# start of TEXT BLOCK

Financing, as regulated in the Indonesian Sharia Banking Law, is the provision of funds or equivalent claims in the form of profit-sharing transactions based on an agreement between a Sharia bank and another party which requires the party to finance or provide funds after a certain period of time in return for ujrah, without compensation, or profit sharing. The provisions of Government Regulation village-owned enterprises stipulate that strengthening village-owned enterprises assets can only be done through loans, capital participation, non-binding assistance including grants, business profit, and other legitimate sources so that the type of financing distributed by Sharia bank must also comply with the provisions. The following are the types of financing that can be carried out by Sharia bank to strengthen the assets of village-owned enterprises:

4.1.1. Strengthening village-owned enterprises assets through murabahah financing

Murabahah financing is financing carried out based on the principle of buying and selling. This financing is carried out by Sharia banking with the aim of providing goods needed by customers. Through this financing, Sharia Bank sells an item by confirming the purchase price to the buyer, and the buyer pays the higher price as a profit. Murabahah is a form of financial transaction in which a customer asks a Sharia Bank to buy commodities and sell them with installments of payments (Setiawan et al., Citation2022). Village-owned enterprises that need goods for operational needs or business equipment can take advantage of this financing. The following are several murabahah financing requirements related to the object of financing:

  1. the goods that are the object of murabahah financing are clearly known in terms of quantity, quality, acquisition price, and specifications.

  2. the goods financed must be tangible and readily available or ready to use (ready stock).

Village-Owned Enterprises can submit an application and promise to purchase the required goods or assets by stating the quantity, quality, and specifications to the Sharia bank; then, the Sharia bank will provide the goods according to the quantity, quality, and specifications requested. Once the goods are ready to be handed over, the parties, in this case, the Sharia Bank and village-owned enterprises, will sign a murabahah agreement, including agreeing on the profit margin that the bank will receive from the sale of the goods. The Sharia bank will notify Village-Owned Enterprises of the acquisition price of the goods and the profit margin requested by the bank. After the parties agree on this and other clauses, the murabahah agreement is signed, and the goods are handed over to Village-Owned Enterprises. Village-owned enterprises can pay in installments according to the agreed time period. When murabahah payments are made in installments, murabahah debt will arise. It is village-owned enterprises’s obligation to extend the murabahah debt to Sharia Bank according to the agreement in the murabahah agreement. This financing is very useful when Village-Owned Enterprises require tools or assets needed for Village-Owned Enterprises business activities. Strengthening village-owned enterprise assets through murabahah contracts is included in the category of strengthening village-owned enterprise assets through loans from Sharia financial institutions. Murabahah transactions carried out non-cash give rise to debts that must be paid by village-owned enterprises to Sharia banking. Murabahah is a type of Sharia banking financing that is based on debt; Sharia banks offer debt-based financing through various instruments obtained based on the principle of exchange or, most notably, in the form of a tough sale and purchase agreement (Jusoh & Khalid, Citation2013).

# end of TEXT BLOCK
# start of DATA RECORDS

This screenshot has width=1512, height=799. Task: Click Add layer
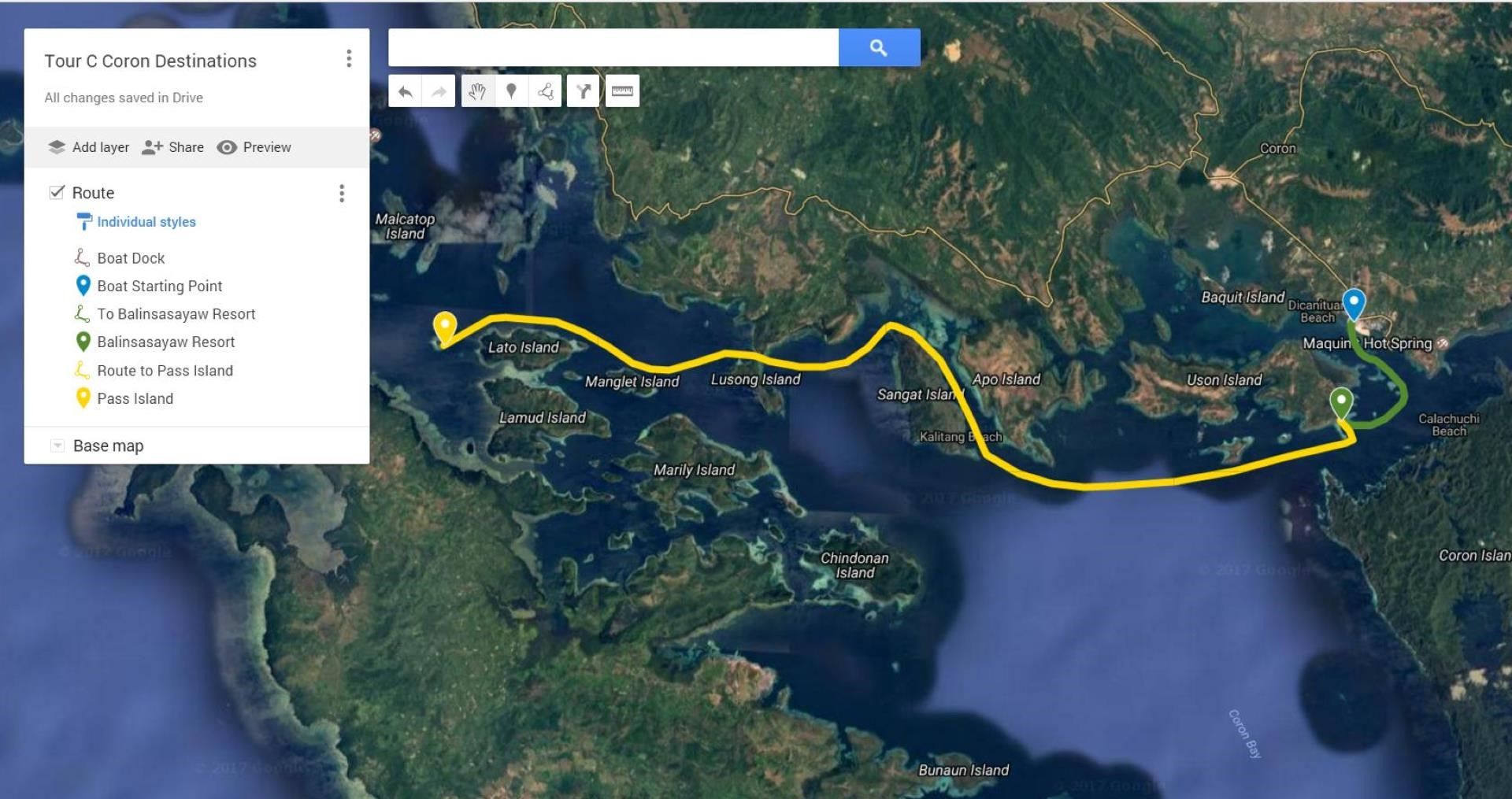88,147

# end of DATA RECORDS
# start of DATA RECORDS

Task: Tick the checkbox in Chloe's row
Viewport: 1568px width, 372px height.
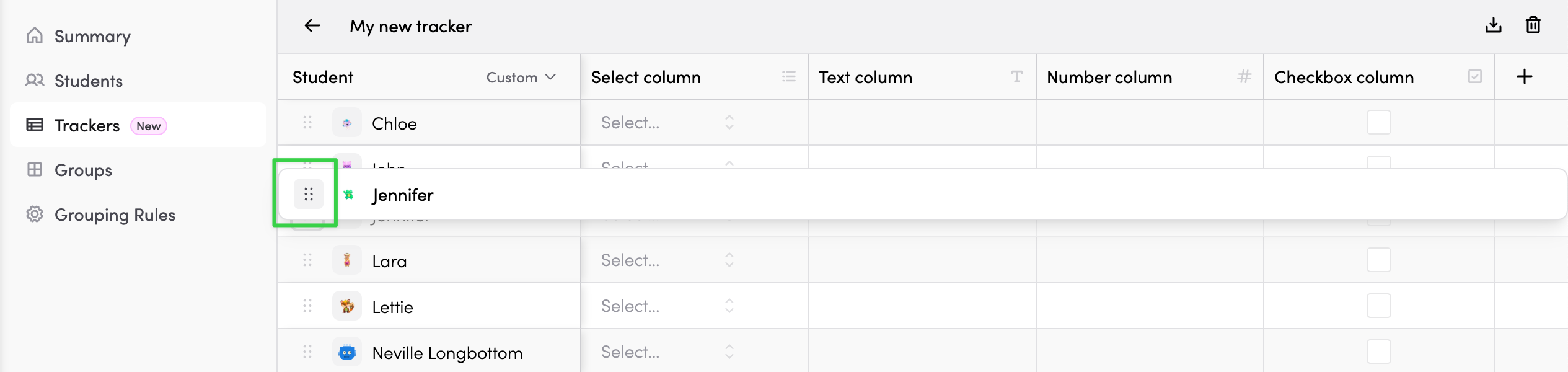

# end of DATA RECORDS

## PROBLEMS TO SOLVE
A - Using the text on murabahah financing, answer the following:
(i) According to the Government Regulation on village-owned enterprises, through which means can their assets be strengthened?
(ii) On what principle is murabahah financing based?
(iii) In which category does the text place strengthening village-owned enterprise assets through murabahah contracts?
B - From the text on murabahah financing, return the part that opens with the words containing "Murabahah financing is" and closes with "price, and specifications.", copied without any change.

## ANSWERS PROVIDED
A -
(i) Through loans, capital participation, non-binding assistance including grants, business profit, and other legitimate sources.
(ii) The principle of buying and selling.
(iii) Strengthening village-owned enterprise assets through loans from Sharia financial institutions.

B -
Murabahah financing is financing carried out based on the principle of buying and selling. This financing is carried out by Sharia banking with the aim of providing goods needed by customers. Through this financing, Sharia Bank sells an item by confirming the purchase price to the buyer, and the buyer pays the higher price as a profit. Murabahah is a form of financial transaction in which a customer asks a Sharia Bank to buy commodities and sell them with installments of payments (Setiawan et al., Citation2022). Village-owned enterprises that need goods for operational needs or business equipment can take advantage of this financing. The following are several murabahah financing requirements related to the object of financing:

  1. the goods that are the object of murabahah financing are clearly known in terms of quantity, quality, acquisition price, and specifications.